### [EXERCISE DIRECTIONS]
The whole of the data must be transcribed exactly.

*** Opening of DATASET CONTENT ***

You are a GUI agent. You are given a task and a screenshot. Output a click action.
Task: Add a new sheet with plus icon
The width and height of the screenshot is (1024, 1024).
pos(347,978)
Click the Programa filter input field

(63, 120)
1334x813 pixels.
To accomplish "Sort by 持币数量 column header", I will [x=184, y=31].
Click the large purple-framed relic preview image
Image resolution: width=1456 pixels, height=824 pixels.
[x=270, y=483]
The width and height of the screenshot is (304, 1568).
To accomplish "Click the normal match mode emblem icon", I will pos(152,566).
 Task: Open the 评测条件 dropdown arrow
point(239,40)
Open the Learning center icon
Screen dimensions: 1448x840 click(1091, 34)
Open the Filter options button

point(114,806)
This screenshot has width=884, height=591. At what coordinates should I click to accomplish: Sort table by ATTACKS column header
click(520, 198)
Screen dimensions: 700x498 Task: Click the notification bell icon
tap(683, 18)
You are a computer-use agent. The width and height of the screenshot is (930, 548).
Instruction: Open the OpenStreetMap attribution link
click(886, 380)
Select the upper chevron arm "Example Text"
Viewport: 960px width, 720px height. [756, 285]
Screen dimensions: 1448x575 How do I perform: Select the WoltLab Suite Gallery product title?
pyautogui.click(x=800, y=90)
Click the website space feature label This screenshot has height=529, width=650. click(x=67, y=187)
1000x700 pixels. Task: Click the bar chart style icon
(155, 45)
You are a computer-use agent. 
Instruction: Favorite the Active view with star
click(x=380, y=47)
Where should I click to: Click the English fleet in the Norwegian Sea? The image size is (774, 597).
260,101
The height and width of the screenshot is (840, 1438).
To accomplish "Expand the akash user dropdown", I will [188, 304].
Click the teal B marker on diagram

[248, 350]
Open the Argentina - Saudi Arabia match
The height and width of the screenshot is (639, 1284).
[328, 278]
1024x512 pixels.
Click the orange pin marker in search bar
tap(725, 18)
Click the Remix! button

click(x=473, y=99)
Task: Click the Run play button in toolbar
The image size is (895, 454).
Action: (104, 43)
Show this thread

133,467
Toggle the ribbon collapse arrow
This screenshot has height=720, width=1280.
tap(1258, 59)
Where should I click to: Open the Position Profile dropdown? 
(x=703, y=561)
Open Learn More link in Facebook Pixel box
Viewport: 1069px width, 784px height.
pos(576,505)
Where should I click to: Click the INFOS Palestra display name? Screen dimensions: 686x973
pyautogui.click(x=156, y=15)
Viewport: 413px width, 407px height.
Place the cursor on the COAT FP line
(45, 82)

*** Close of DATASET CONTENT ***

### [RESULT OF THIS EXERCISE]
You are a GUI agent. You are given a task and a screenshot. Output a click action.
Task: Add a new sheet with plus icon
The width and height of the screenshot is (1024, 1024).
pos(347,978)
Click the Programa filter input field

(63, 120)
1334x813 pixels.
To accomplish "Sort by 持币数量 column header", I will [x=184, y=31].
Click the large purple-framed relic preview image
Image resolution: width=1456 pixels, height=824 pixels.
[x=270, y=483]
The width and height of the screenshot is (304, 1568).
To accomplish "Click the normal match mode emblem icon", I will pos(152,566).
 Task: Open the 评测条件 dropdown arrow
point(239,40)
Open the Learning center icon
Screen dimensions: 1448x840 click(1091, 34)
Open the Filter options button

point(114,806)
This screenshot has width=884, height=591. At what coordinates should I click to accomplish: Sort table by ATTACKS column header
click(520, 198)
Screen dimensions: 700x498 Task: Click the notification bell icon
tap(683, 18)
You are a computer-use agent. The width and height of the screenshot is (930, 548).
Instruction: Open the OpenStreetMap attribution link
click(886, 380)
Select the upper chevron arm "Example Text"
Viewport: 960px width, 720px height. [756, 285]
Screen dimensions: 1448x575 How do I perform: Select the WoltLab Suite Gallery product title?
pyautogui.click(x=800, y=90)
Click the website space feature label This screenshot has height=529, width=650. click(x=67, y=187)
1000x700 pixels. Task: Click the bar chart style icon
(155, 45)
You are a computer-use agent. 
Instruction: Favorite the Active view with star
click(x=380, y=47)
Where should I click to: Click the English fleet in the Norwegian Sea? The image size is (774, 597).
260,101
The height and width of the screenshot is (840, 1438).
To accomplish "Expand the akash user dropdown", I will [188, 304].
Click the teal B marker on diagram

[248, 350]
Open the Argentina - Saudi Arabia match
The height and width of the screenshot is (639, 1284).
[328, 278]
1024x512 pixels.
Click the orange pin marker in search bar
tap(725, 18)
Click the Remix! button

click(x=473, y=99)
Task: Click the Run play button in toolbar
The image size is (895, 454).
Action: (104, 43)
Show this thread

133,467
Toggle the ribbon collapse arrow
This screenshot has height=720, width=1280.
tap(1258, 59)
Where should I click to: Open the Position Profile dropdown? 
(x=703, y=561)
Open Learn More link in Facebook Pixel box
Viewport: 1069px width, 784px height.
pos(576,505)
Where should I click to: Click the INFOS Palestra display name? Screen dimensions: 686x973
pyautogui.click(x=156, y=15)
Viewport: 413px width, 407px height.
Place the cursor on the COAT FP line
(45, 82)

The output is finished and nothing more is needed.